# Data for this task
-- Opening Marker --
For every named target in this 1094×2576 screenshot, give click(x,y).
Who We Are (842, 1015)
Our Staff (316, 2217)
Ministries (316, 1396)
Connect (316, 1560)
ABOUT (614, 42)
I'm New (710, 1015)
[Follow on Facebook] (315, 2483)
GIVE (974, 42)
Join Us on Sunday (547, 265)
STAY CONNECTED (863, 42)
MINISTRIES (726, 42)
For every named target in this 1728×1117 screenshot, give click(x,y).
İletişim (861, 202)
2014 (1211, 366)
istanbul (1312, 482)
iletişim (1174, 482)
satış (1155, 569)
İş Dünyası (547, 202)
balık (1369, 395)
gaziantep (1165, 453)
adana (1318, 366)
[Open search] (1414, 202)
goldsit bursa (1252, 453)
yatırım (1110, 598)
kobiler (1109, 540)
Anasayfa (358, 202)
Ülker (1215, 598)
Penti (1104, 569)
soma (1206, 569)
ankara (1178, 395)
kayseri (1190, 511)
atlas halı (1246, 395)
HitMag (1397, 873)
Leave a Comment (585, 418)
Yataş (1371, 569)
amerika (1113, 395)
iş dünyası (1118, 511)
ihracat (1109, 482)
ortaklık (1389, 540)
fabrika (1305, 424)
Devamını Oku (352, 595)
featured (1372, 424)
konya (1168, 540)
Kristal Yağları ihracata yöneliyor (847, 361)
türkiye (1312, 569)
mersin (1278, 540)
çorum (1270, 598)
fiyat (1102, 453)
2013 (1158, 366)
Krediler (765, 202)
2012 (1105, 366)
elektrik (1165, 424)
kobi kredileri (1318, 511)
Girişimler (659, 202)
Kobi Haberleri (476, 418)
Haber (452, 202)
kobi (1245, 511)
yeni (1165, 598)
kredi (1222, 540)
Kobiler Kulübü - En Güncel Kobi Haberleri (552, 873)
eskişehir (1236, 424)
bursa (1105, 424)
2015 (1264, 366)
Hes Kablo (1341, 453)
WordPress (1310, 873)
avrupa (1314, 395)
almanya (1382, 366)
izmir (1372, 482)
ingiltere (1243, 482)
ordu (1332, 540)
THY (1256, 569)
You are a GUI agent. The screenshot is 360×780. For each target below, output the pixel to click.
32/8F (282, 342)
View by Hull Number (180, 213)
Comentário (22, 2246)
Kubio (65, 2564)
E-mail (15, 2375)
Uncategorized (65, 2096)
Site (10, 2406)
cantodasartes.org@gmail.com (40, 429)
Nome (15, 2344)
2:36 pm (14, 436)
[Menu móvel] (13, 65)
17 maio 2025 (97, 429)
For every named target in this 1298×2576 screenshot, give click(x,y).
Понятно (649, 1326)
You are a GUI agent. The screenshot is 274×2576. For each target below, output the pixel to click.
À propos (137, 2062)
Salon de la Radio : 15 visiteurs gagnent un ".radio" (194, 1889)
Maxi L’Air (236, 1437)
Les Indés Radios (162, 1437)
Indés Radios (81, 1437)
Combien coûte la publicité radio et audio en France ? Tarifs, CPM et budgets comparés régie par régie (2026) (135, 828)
-- Closing Marker --
# Activity
All of the data above needs to be transcribed verbatim.

# Exercise response
For every named target in this 1094×2576 screenshot, give click(x,y).
Who We Are (842, 1015)
Our Staff (316, 2217)
Ministries (316, 1396)
Connect (316, 1560)
ABOUT (614, 42)
I'm New (710, 1015)
[Follow on Facebook] (315, 2483)
GIVE (974, 42)
Join Us on Sunday (547, 265)
STAY CONNECTED (863, 42)
MINISTRIES (726, 42)
For every named target in this 1728×1117 screenshot, give click(x,y).
İletişim (861, 202)
2014 (1211, 366)
istanbul (1312, 482)
iletişim (1174, 482)
satış (1155, 569)
İş Dünyası (547, 202)
balık (1369, 395)
gaziantep (1165, 453)
adana (1318, 366)
[Open search] (1414, 202)
goldsit bursa (1252, 453)
yatırım (1110, 598)
kobiler (1109, 540)
Anasayfa (358, 202)
Ülker (1215, 598)
Penti (1104, 569)
soma (1206, 569)
ankara (1178, 395)
kayseri (1190, 511)
atlas halı (1246, 395)
HitMag (1397, 873)
Leave a Comment (585, 418)
Yataş (1371, 569)
amerika (1113, 395)
iş dünyası (1118, 511)
ihracat (1109, 482)
ortaklık (1389, 540)
fabrika (1305, 424)
Devamını Oku (352, 595)
featured (1372, 424)
konya (1168, 540)
Kristal Yağları ihracata yöneliyor (847, 361)
türkiye (1312, 569)
mersin (1278, 540)
çorum (1270, 598)
fiyat (1102, 453)
2013 (1158, 366)
Krediler (765, 202)
2012 (1105, 366)
elektrik (1165, 424)
kobi kredileri (1318, 511)
Girişimler (659, 202)
Kobi Haberleri (476, 418)
Haber (452, 202)
kobi (1245, 511)
yeni (1165, 598)
kredi (1222, 540)
Kobiler Kulübü - En Güncel Kobi Haberleri (552, 873)
eskişehir (1236, 424)
bursa (1105, 424)
2015 (1264, 366)
Hes Kablo (1341, 453)
WordPress (1310, 873)
avrupa (1314, 395)
almanya (1382, 366)
izmir (1372, 482)
ingiltere (1243, 482)
ordu (1332, 540)
THY (1256, 569)
You are a GUI agent. The screenshot is 360×780. For each target below, output the pixel to click.
32/8F (282, 342)
View by Hull Number (180, 213)
Comentário (22, 2246)
Kubio (65, 2564)
E-mail (15, 2375)
Uncategorized (65, 2096)
Site (10, 2406)
cantodasartes.org@gmail.com (40, 429)
Nome (15, 2344)
2:36 pm (14, 436)
[Menu móvel] (13, 65)
17 maio 2025 (97, 429)
For every named target in this 1298×2576 screenshot, give click(x,y).
Понятно (649, 1326)
You are a GUI agent. The screenshot is 274×2576. For each target below, output the pixel to click.
À propos (137, 2062)
Salon de la Radio : 15 visiteurs gagnent un ".radio" (194, 1889)
Maxi L’Air (236, 1437)
Les Indés Radios (162, 1437)
Indés Radios (81, 1437)
Combien coûte la publicité radio et audio en France ? Tarifs, CPM et budgets comparés régie par régie (2026) (135, 828)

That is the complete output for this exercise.